Mutating controllers have the unique ability to modify the object. Why would you need this?

  • Enabling default behavior : If a developer forgets to define resource limits, the LimitRanger controller can automatically inject them.
  • Sidecar Injection: This is how service meshes like Istio or Linkerd work. They use a Mutating Webhook to patch your Pod spec on the fly, adding a proxy container without the developer ever writing it in their YAML.
  • Security: Automatically setting allowPrivilegeEscalation: false or such other critical attributes if it wasn’t specified.

Note: According to theofficial K8s documentation, mutating controllers run sequentially. This is important because one controller might change a field that a subsequent controller needs to see.

3. The Sanity Check: Schema Validation

After all mutations are finished, the API server does a Schema Validation.

Think of this as a checkpoint. Because mutating webhooks can technically change any part of the request, Kubernetes needs to make sure the final version of the object still makes sense. If a webhook accidentally turned a string into an integer or broke the structure of the Pod spec, the request is killed here before it can do any damage.

4. Phase Two: Validating Admission

Now that the object is in its final form and will not change again, it passes to the Validating Admission phase.

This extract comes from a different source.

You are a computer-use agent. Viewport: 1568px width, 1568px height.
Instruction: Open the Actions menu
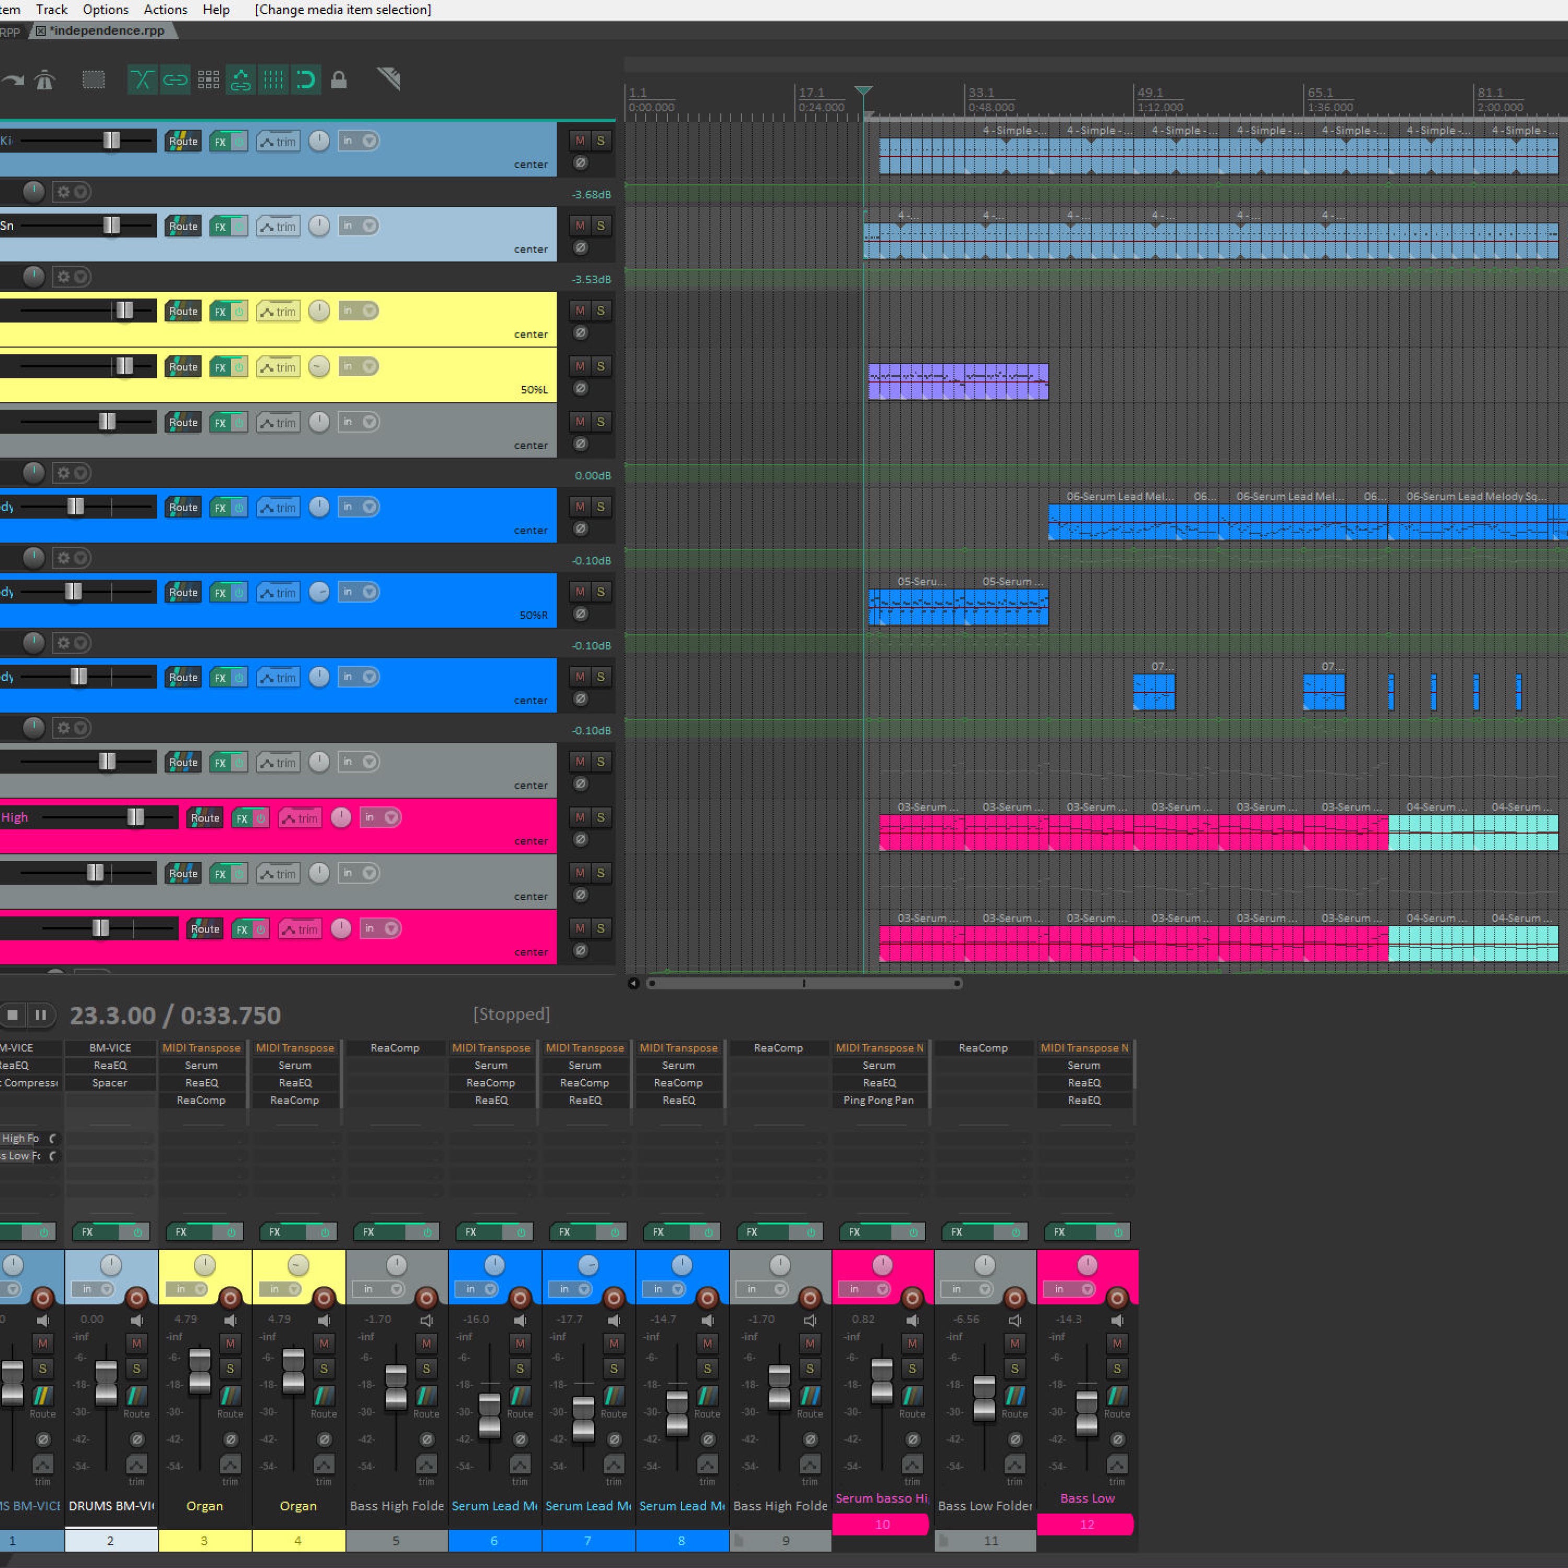pyautogui.click(x=165, y=10)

Unlike the mutating phase, these controllers are read-only. They cannot change the data; they can only Accept or Reject the request based on policy.

  • Standard Controllers: For example, the ResourceQuota controller checks if creating this Pod would push the namespace over its allowed CPU/Memory limit.
  • Custom Policies: Many organizations use tools like OPA Gatekeeper or Kyverno. These act as Validating Webhooks to enforce custom business logic, such as: “Reject any container image that doesn’t come from our private corporate registry.”

Unlike mutating controllers, validating controllers can run in parallel to speed up the process, as they don’t depend on each other’s changes.

5. Persistence: The update in the database

If the request passes the checks of validating controllers, it reaches the final stage: etcd.

The API Server performs one last internal check and then persists the object into the etcd database. Only at this point is the resource considered created. The various controllers (like the Scheduler or the Deployment controller) will then see this new entry in etcd and begin the work of actually spinning up your containers.

Important for debugging

Understanding this flow is a superpower for troubleshooting. If your Pods are appearing with mysterious containers you didn’t add, check your MutatingWebhooks. If your kubectl apply is being rejected but your YAML looks perfect, a ValidatingWebhook is likely the culprit.